Brief →
When the line with "Where should I click to: Click the Open" appears below, start repeating lines exactly, and keep going through the line with "You are a computer-use agent. Screen dimensions: 1080x839"; add nothing outside that span.

Stored data →
=-=-=
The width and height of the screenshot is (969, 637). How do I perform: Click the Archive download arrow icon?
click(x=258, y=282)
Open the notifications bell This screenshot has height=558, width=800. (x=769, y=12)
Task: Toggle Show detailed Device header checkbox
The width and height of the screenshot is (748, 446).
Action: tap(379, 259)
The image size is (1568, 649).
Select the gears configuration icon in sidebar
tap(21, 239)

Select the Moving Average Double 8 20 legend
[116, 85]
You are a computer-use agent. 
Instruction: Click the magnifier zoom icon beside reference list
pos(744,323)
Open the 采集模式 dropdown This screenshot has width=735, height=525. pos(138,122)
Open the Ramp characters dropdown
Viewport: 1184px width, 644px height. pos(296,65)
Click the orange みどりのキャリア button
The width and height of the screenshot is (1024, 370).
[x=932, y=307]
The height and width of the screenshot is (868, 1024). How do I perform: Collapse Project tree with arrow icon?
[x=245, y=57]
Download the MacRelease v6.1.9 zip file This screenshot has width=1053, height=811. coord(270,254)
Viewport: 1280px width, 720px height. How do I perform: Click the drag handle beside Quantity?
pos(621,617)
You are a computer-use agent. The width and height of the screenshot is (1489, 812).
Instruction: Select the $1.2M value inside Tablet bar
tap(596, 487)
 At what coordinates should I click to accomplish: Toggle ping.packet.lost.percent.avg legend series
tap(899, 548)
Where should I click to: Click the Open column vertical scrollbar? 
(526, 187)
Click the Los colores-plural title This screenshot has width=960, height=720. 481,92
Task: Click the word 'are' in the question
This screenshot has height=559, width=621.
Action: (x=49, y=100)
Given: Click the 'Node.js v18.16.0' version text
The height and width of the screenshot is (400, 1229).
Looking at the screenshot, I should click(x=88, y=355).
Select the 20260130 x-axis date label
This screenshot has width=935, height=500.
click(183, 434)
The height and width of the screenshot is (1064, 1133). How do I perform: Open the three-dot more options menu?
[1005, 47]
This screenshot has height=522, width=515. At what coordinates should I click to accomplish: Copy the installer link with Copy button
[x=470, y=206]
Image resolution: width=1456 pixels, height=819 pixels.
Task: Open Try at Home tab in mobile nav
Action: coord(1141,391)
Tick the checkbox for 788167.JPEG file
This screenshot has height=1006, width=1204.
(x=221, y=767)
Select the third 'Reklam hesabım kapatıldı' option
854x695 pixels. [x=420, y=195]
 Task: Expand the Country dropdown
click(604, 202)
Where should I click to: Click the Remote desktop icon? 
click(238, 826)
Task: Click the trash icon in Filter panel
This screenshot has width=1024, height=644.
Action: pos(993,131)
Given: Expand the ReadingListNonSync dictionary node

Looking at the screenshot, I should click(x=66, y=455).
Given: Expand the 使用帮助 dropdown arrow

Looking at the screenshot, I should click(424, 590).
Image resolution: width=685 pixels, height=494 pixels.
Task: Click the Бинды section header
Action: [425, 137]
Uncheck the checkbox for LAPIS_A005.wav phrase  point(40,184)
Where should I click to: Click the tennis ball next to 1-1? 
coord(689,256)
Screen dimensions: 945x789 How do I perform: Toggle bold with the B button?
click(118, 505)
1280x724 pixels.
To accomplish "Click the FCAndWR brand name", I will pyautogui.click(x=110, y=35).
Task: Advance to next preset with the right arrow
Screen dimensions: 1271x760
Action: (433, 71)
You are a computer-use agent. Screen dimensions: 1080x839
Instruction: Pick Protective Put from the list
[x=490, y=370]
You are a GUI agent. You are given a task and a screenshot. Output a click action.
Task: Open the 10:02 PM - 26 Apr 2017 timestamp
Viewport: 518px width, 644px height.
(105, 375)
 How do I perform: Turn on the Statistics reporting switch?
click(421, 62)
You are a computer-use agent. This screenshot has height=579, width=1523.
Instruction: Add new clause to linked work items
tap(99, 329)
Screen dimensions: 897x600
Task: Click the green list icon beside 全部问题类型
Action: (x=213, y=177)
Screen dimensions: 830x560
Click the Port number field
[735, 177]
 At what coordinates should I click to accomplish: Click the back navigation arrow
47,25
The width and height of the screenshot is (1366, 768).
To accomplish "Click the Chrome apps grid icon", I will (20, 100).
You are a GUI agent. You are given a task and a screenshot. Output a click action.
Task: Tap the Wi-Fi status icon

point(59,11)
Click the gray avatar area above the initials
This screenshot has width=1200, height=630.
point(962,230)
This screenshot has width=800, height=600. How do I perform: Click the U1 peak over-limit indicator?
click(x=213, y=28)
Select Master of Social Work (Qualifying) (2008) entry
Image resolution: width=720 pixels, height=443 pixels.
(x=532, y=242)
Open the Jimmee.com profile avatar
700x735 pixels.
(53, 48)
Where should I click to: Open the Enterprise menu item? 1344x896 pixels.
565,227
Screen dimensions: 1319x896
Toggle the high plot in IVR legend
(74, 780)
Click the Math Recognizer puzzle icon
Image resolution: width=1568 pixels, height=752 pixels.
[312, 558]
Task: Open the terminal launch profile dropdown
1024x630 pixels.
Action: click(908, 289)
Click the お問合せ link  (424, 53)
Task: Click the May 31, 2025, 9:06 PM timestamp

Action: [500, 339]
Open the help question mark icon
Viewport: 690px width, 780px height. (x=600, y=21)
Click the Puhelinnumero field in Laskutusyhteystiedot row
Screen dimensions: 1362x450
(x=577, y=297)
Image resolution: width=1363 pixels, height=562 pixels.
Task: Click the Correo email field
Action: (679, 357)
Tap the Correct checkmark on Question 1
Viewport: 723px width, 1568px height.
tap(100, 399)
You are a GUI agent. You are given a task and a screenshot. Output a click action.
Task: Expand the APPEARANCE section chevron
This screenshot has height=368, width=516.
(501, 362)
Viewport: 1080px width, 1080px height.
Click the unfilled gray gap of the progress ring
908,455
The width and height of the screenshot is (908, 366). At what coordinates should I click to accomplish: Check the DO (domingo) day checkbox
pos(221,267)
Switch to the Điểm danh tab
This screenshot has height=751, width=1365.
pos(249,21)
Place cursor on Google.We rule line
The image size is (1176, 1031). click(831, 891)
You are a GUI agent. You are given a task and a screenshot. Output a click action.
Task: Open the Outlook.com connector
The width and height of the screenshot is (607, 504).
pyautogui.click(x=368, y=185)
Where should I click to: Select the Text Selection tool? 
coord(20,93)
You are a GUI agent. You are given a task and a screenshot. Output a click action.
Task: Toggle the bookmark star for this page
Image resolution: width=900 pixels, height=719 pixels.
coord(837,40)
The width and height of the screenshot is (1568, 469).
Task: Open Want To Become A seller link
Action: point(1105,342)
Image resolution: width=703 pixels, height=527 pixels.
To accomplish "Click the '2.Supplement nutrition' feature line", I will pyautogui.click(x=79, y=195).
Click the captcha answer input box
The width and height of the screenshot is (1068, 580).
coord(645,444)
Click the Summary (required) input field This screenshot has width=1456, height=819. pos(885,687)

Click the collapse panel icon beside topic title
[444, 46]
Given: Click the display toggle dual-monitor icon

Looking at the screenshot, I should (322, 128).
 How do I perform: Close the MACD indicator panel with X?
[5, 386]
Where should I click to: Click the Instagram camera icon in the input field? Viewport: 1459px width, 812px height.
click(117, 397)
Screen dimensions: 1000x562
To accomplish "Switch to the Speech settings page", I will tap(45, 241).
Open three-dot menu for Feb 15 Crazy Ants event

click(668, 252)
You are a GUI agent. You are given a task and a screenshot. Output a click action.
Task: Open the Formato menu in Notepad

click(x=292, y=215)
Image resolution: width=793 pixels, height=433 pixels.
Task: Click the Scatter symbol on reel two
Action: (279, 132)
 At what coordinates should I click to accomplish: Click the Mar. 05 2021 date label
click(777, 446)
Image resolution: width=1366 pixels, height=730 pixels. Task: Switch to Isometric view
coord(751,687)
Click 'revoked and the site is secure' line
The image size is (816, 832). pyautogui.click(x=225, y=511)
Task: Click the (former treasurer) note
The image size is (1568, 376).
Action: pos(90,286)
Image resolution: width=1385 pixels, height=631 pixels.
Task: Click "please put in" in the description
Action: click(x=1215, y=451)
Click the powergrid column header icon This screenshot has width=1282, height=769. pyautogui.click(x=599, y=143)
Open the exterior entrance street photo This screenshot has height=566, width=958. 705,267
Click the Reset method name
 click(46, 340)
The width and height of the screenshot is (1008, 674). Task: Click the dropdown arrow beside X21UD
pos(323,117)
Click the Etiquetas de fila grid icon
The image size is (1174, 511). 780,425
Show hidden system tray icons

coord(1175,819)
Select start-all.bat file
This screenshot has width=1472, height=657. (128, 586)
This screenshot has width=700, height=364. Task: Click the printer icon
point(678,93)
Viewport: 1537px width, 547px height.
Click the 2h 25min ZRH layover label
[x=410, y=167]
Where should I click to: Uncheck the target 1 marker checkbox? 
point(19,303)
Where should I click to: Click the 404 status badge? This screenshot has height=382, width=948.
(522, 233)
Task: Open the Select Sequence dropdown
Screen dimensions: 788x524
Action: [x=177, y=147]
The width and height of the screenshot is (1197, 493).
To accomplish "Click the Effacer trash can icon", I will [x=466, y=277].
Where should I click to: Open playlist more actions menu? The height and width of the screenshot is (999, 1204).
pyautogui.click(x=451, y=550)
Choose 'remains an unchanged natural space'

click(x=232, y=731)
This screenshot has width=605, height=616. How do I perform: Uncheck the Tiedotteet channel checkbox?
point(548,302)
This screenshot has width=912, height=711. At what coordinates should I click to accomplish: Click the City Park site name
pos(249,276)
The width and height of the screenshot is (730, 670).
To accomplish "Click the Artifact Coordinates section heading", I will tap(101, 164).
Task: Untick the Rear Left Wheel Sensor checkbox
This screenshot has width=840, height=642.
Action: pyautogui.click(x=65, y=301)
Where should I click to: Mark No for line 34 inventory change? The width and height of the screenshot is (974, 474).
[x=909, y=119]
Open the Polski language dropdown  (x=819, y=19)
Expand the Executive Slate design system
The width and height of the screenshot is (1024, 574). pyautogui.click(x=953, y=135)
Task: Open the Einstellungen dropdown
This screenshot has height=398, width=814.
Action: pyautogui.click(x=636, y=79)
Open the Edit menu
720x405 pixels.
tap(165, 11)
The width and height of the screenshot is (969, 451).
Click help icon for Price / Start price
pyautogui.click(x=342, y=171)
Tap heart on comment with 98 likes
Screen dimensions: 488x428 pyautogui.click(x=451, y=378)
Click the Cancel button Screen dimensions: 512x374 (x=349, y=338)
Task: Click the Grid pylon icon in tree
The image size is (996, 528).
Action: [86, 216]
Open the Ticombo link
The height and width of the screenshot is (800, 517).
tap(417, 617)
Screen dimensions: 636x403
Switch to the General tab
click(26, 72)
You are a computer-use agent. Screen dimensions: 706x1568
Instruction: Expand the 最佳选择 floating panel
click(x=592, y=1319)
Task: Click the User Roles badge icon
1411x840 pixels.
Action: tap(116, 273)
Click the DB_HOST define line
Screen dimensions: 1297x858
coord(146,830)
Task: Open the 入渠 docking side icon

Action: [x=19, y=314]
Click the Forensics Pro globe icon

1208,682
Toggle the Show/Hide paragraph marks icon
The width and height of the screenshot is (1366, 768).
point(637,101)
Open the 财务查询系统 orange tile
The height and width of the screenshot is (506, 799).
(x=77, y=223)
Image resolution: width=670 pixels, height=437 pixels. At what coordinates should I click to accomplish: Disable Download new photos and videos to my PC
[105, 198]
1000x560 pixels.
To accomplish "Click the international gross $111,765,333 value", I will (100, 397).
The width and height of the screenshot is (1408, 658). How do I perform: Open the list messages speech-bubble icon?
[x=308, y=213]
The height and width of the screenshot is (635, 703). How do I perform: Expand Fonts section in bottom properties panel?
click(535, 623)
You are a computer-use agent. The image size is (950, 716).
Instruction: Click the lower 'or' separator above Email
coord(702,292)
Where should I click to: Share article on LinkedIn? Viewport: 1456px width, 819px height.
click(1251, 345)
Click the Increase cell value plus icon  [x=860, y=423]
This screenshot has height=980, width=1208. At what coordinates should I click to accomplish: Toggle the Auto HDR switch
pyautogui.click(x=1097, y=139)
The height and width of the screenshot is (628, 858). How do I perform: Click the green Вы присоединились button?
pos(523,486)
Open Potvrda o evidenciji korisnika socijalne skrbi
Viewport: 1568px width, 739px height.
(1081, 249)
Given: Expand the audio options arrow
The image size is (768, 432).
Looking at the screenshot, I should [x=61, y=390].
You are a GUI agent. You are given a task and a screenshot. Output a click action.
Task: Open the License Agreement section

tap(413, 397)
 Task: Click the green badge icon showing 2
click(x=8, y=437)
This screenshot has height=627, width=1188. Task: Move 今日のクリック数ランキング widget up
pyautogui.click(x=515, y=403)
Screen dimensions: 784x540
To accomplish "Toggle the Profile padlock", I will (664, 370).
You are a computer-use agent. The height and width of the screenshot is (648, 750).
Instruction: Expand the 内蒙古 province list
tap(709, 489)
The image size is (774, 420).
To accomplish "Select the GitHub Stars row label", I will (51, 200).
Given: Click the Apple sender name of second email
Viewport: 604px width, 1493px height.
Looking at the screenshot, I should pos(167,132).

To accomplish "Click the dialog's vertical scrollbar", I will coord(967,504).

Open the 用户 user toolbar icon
=-=-=
Answer section →
Where should I click to: Click the Open column vertical scrollbar? 
(526, 187)
Click the Los colores-plural title This screenshot has width=960, height=720. 481,92
Task: Click the word 'are' in the question
This screenshot has height=559, width=621.
Action: (x=49, y=100)
Given: Click the 'Node.js v18.16.0' version text
The height and width of the screenshot is (400, 1229).
Looking at the screenshot, I should click(x=88, y=355).
Select the 20260130 x-axis date label
This screenshot has width=935, height=500.
click(183, 434)
The height and width of the screenshot is (1064, 1133). How do I perform: Open the three-dot more options menu?
[1005, 47]
This screenshot has height=522, width=515. At what coordinates should I click to accomplish: Copy the installer link with Copy button
[x=470, y=206]
Image resolution: width=1456 pixels, height=819 pixels.
Task: Open Try at Home tab in mobile nav
Action: coord(1141,391)
Tick the checkbox for 788167.JPEG file
This screenshot has height=1006, width=1204.
(x=221, y=767)
Select the third 'Reklam hesabım kapatıldı' option
854x695 pixels. [x=420, y=195]
 Task: Expand the Country dropdown
click(604, 202)
Where should I click to: Click the Remote desktop icon? 
click(238, 826)
Task: Click the trash icon in Filter panel
This screenshot has width=1024, height=644.
Action: pos(993,131)
Given: Expand the ReadingListNonSync dictionary node

Looking at the screenshot, I should click(x=66, y=455).
Given: Expand the 使用帮助 dropdown arrow

Looking at the screenshot, I should click(424, 590).
Image resolution: width=685 pixels, height=494 pixels.
Task: Click the Бинды section header
Action: [425, 137]
Uncheck the checkbox for LAPIS_A005.wav phrase  point(40,184)
Where should I click to: Click the tennis ball next to 1-1? 
coord(689,256)
Screen dimensions: 945x789 How do I perform: Toggle bold with the B button?
click(118, 505)
1280x724 pixels.
To accomplish "Click the FCAndWR brand name", I will pyautogui.click(x=110, y=35).
Task: Advance to next preset with the right arrow
Screen dimensions: 1271x760
Action: (433, 71)
You are a computer-use agent. Screen dimensions: 1080x839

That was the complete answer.